You were very fortunate to find an unbuilt kit. I think it dates from the late 1980s, a time when Lionel actually made large scale trains that ran on track power.

Have fun,
David Meashey


----------



## ThinkerT (Jan 2, 2008)

Nice! 

I vaguely remember Lionel made a very few kits that were basically described as 'piles of lumber with directions.' I seem to remember an engine house by them.

Are you going to try for interior detailing?


----------



## Totalwrecker (Feb 26, 2009)

Sweet kit, I really like the multi level stairway. 
My termites would love that sweet wood!


----------



## domer94 (May 4, 2015)

Dave Meashey said:


> Domer;
> 
> You were very fortunate to find an unbuilt kit. I think it dates from the late 1980s, a time when Lionel actually made large scale trains that ran on track power.
> 
> ...


thnks that's cool to know. it seemed like it had some years on it , but the condition of the kit was pristine so I couldn't tell. for now , im just getting the general layout situated. interior detailing will be considered down the road on the "secondary" detailing go around.


----------



## Doug C (Jan 14, 2008)

Nicely done !!


LS version 8-82106 ?

a 1988 MR mag advertiser lists, the lionel O scale p/n 2719 watchman's shanty $5

For some reason, other manufacturers of g-gauge kits, etc. are listed, but not the Lionel kits, just their engines and rolling stock.
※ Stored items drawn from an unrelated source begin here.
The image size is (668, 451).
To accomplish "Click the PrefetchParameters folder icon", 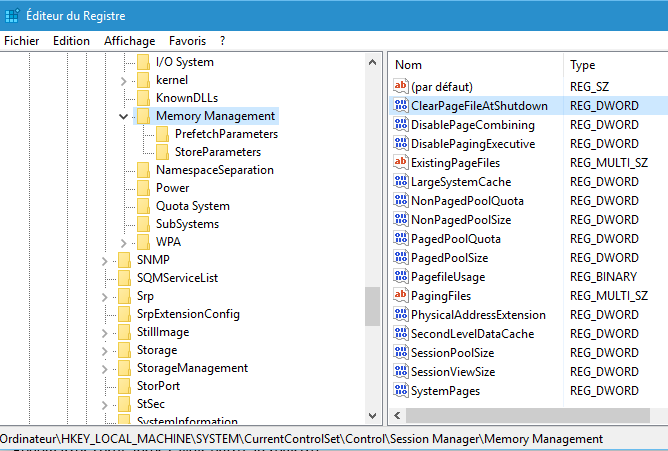I will click(162, 134).
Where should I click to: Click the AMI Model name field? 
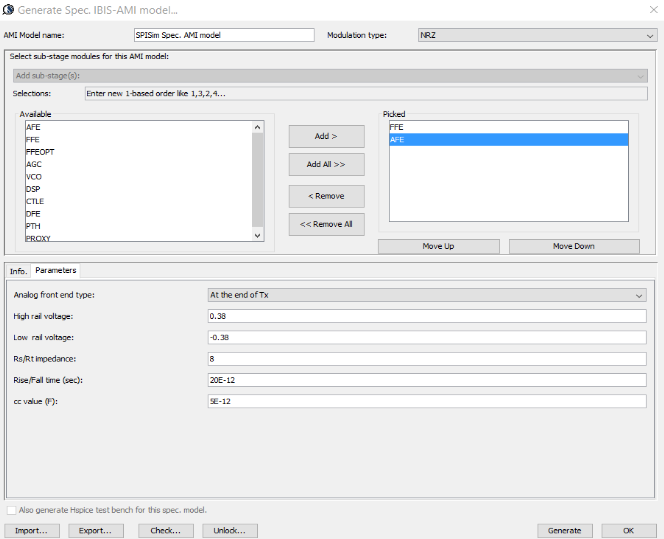[x=224, y=35]
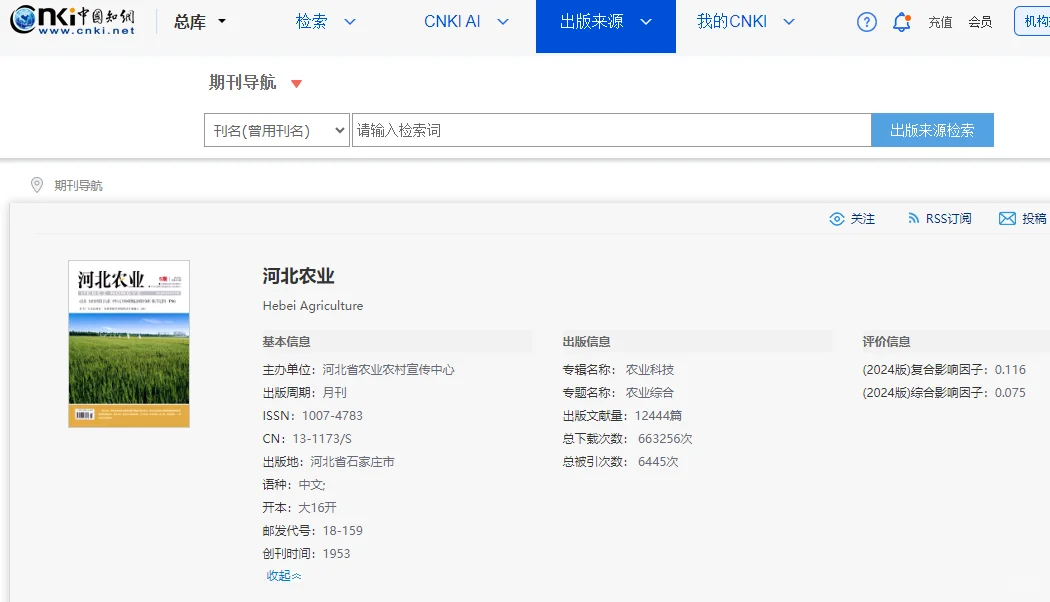Open the 期刊导航 red triangle dropdown
1050x602 pixels.
click(x=296, y=86)
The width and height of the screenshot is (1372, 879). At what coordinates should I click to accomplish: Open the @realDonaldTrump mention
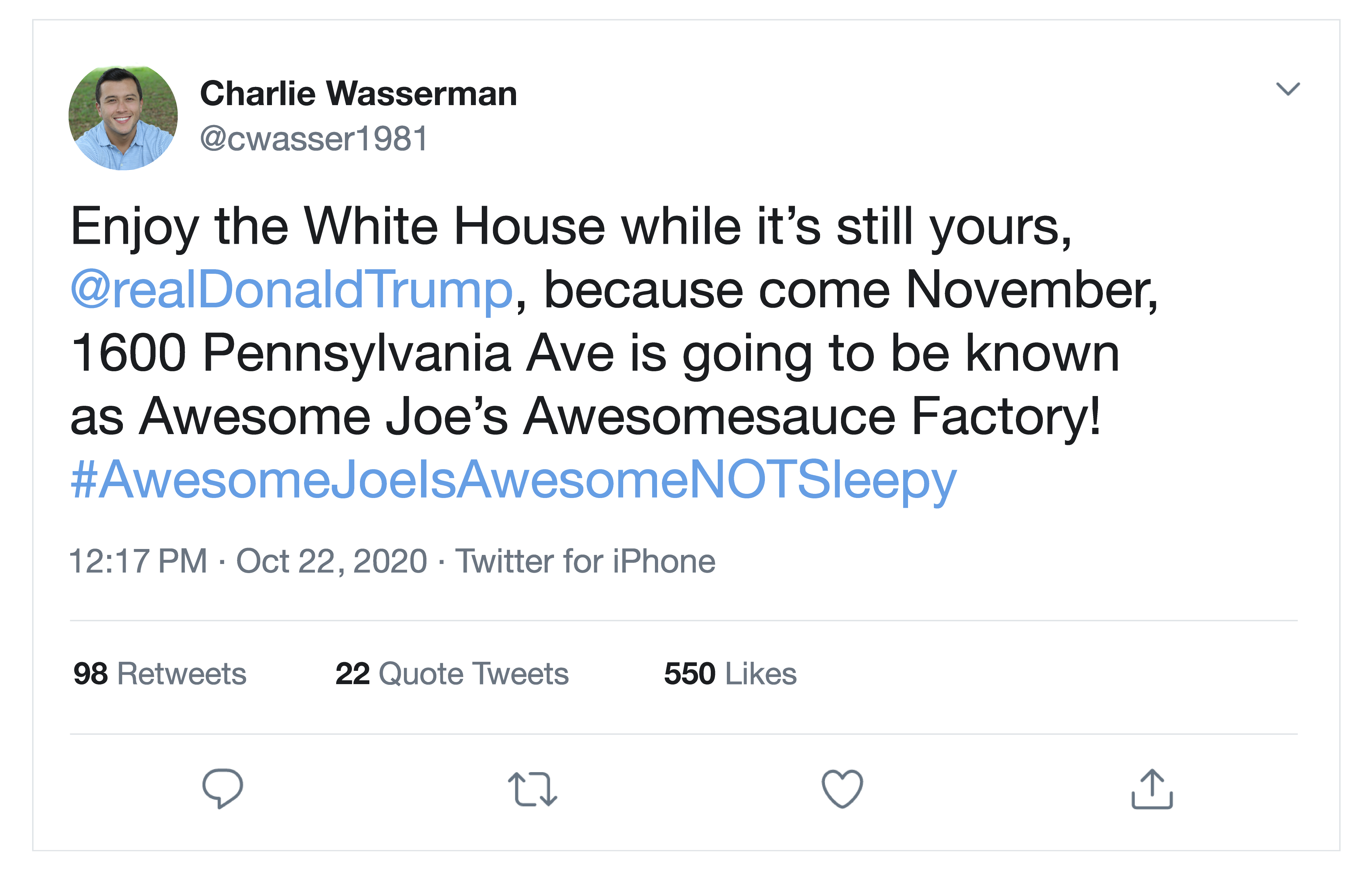(x=292, y=290)
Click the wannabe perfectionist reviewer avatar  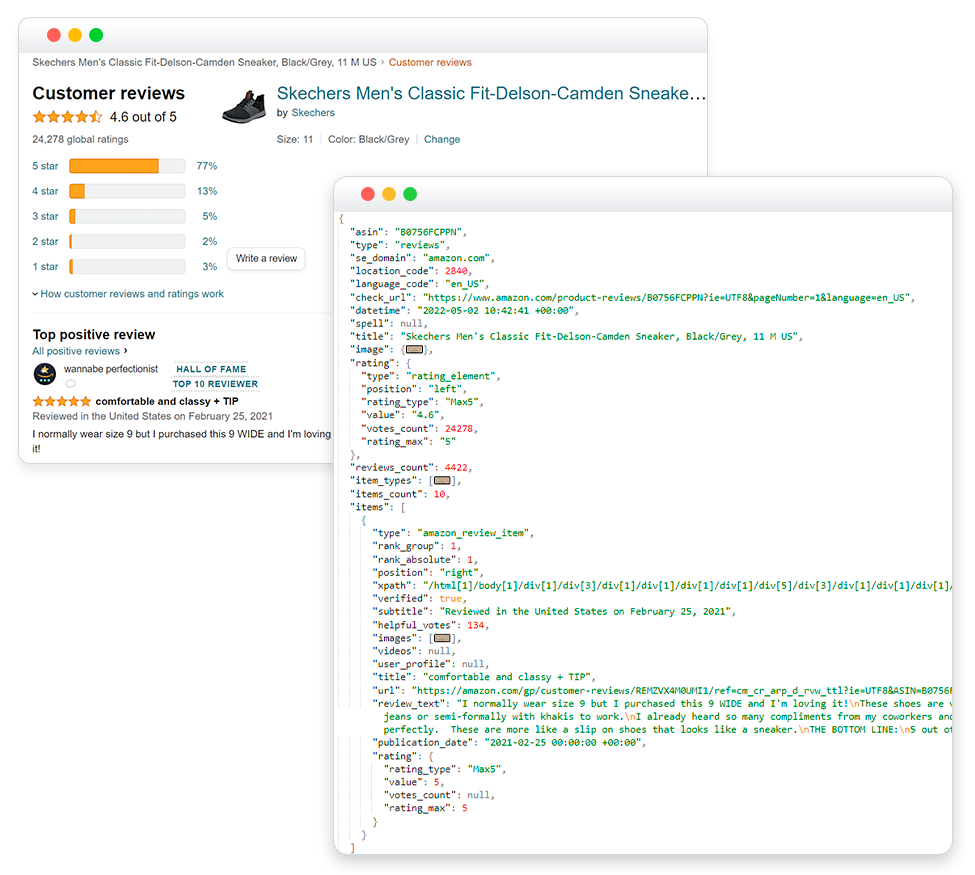pyautogui.click(x=44, y=374)
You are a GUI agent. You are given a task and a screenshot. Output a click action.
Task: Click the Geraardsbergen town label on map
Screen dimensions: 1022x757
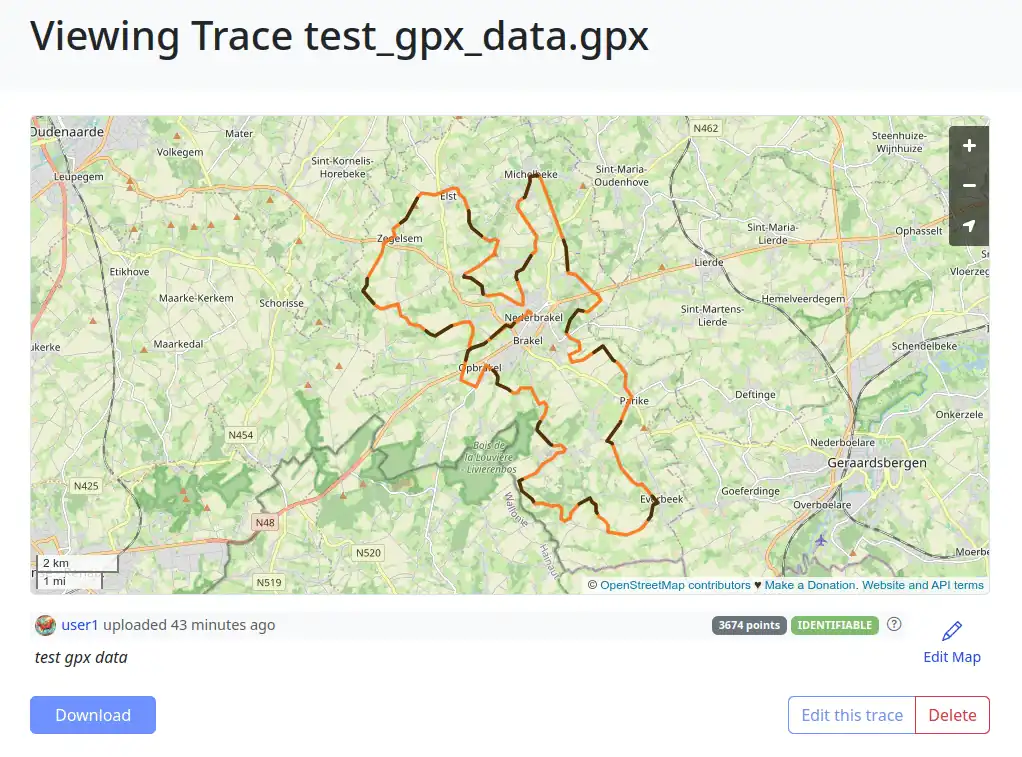pos(877,463)
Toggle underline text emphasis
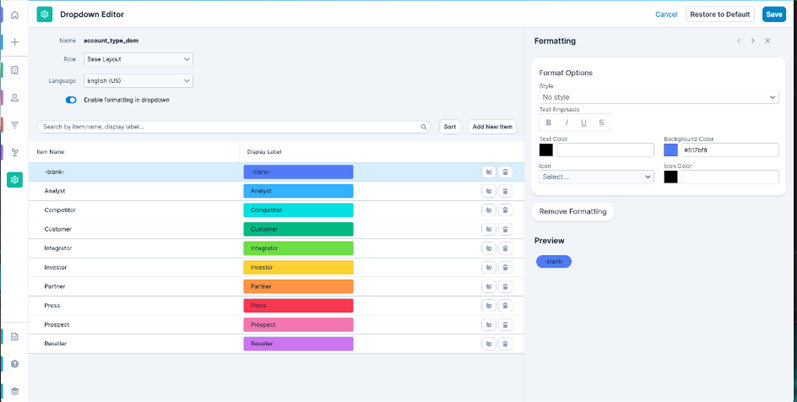The height and width of the screenshot is (402, 797). coord(584,123)
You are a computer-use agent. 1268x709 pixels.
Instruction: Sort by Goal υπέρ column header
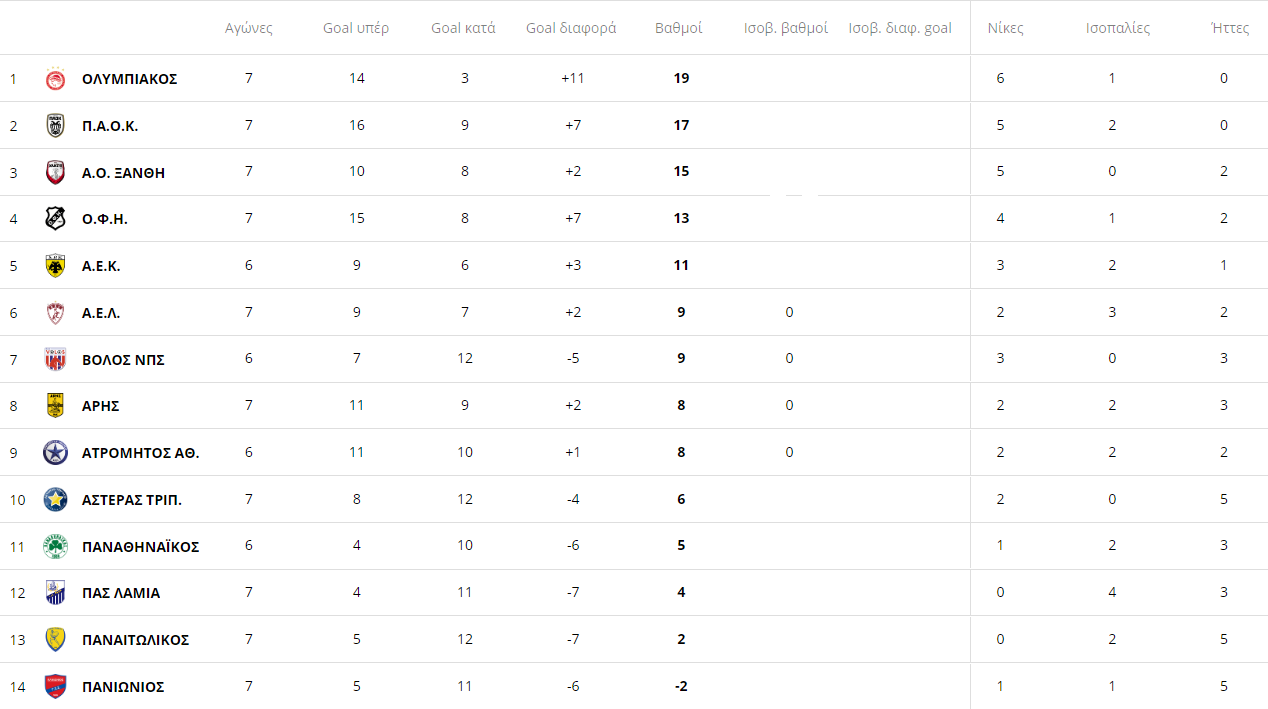click(x=356, y=28)
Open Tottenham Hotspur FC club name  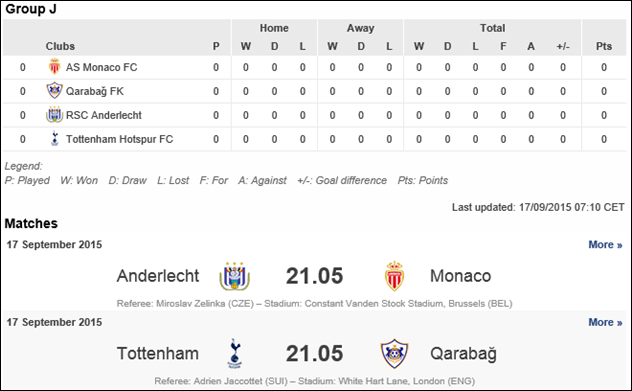(119, 139)
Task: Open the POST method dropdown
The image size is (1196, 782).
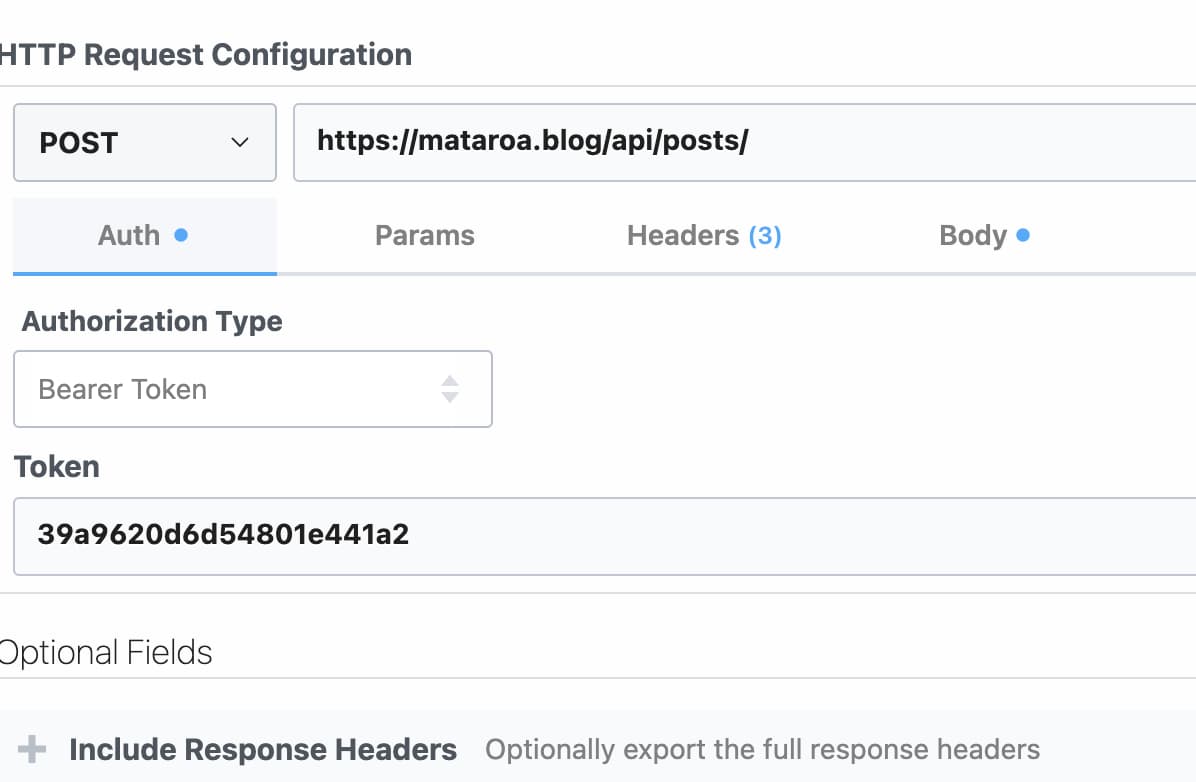Action: pos(145,143)
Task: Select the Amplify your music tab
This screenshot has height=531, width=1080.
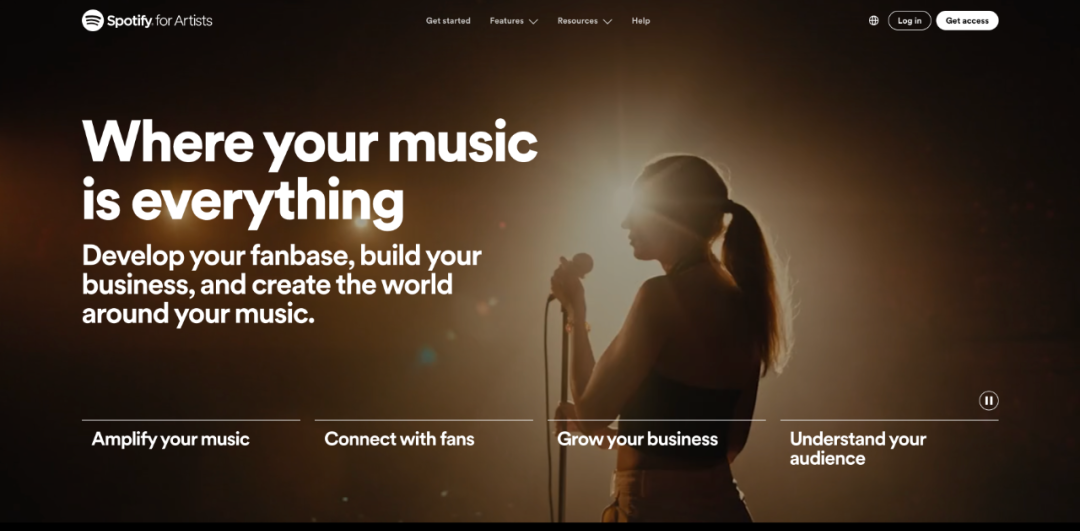Action: [x=170, y=439]
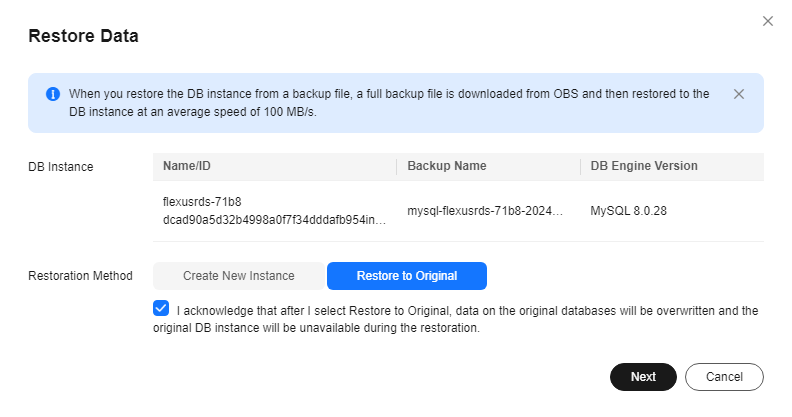Click the DB Engine Version header
This screenshot has width=792, height=417.
tap(644, 166)
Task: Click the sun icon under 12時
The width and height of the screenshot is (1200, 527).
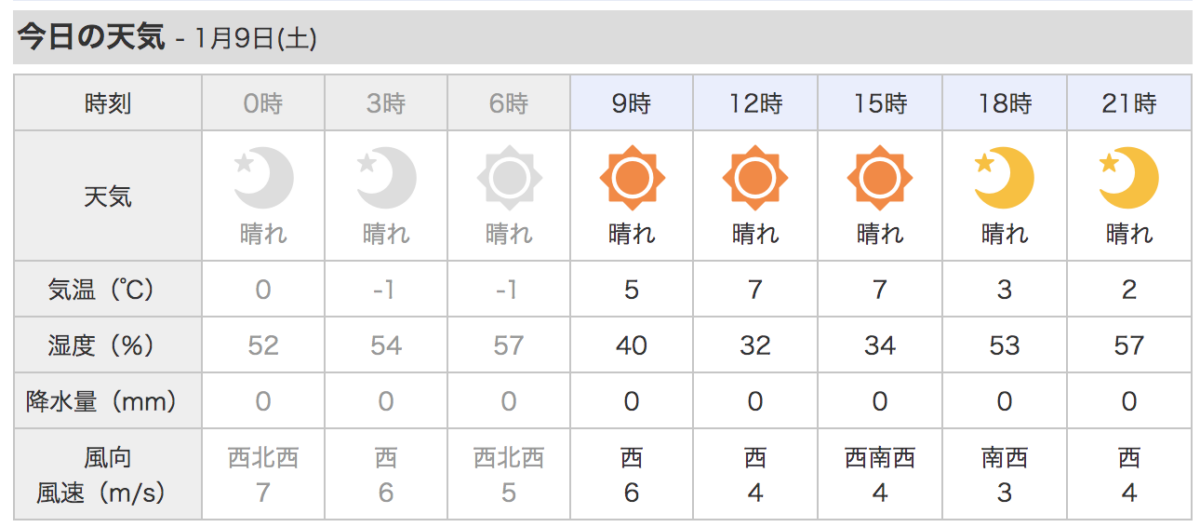Action: 755,179
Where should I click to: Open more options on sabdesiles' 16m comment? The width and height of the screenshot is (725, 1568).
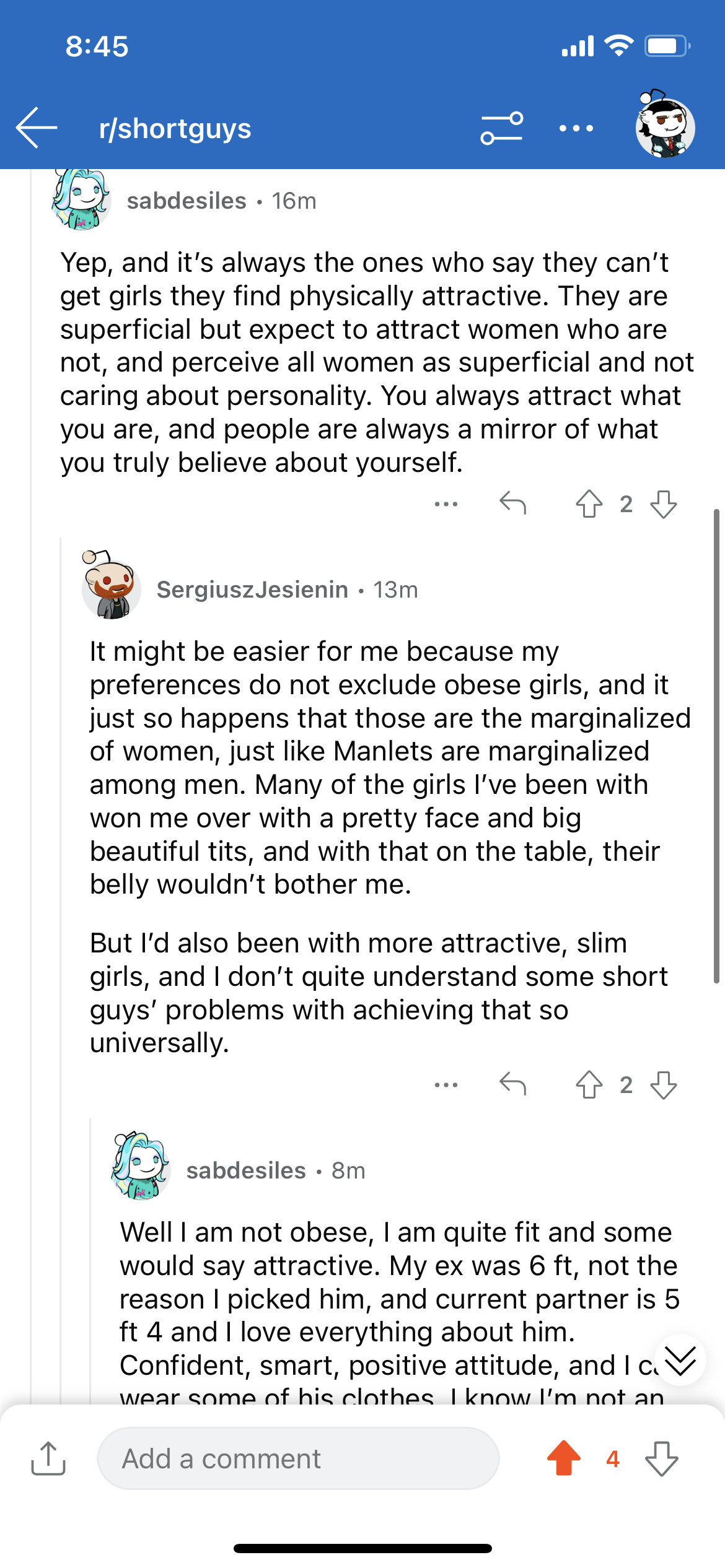click(446, 504)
It was just coincidence I had just finished this yr/issue and it was laying round close.


doug c


p.s.
And lookin' thru a '91 GR, no long listing of G other than from TW. Back then other than special rollouts from small manufacturers, it seems the majority of advertisers were still focused on MRmag to list even the bulk of their g-gauge stock !


----------



## john narvell (Jan 5, 2008)

I was just looking at a Lionel Water tower kit NIB. I"d love to have one of those as well. Looks like a nice model. They are very similar to the precut 1/2" scale dollhouse kits. I"ll probably end up using the plans from GR magazine for a yard tower. I have one I cobbled together with some leftover lumber I cut for trestle bents and a new brite loco cab I covered with a couple handfuls of wood coffee stir sticks.


----------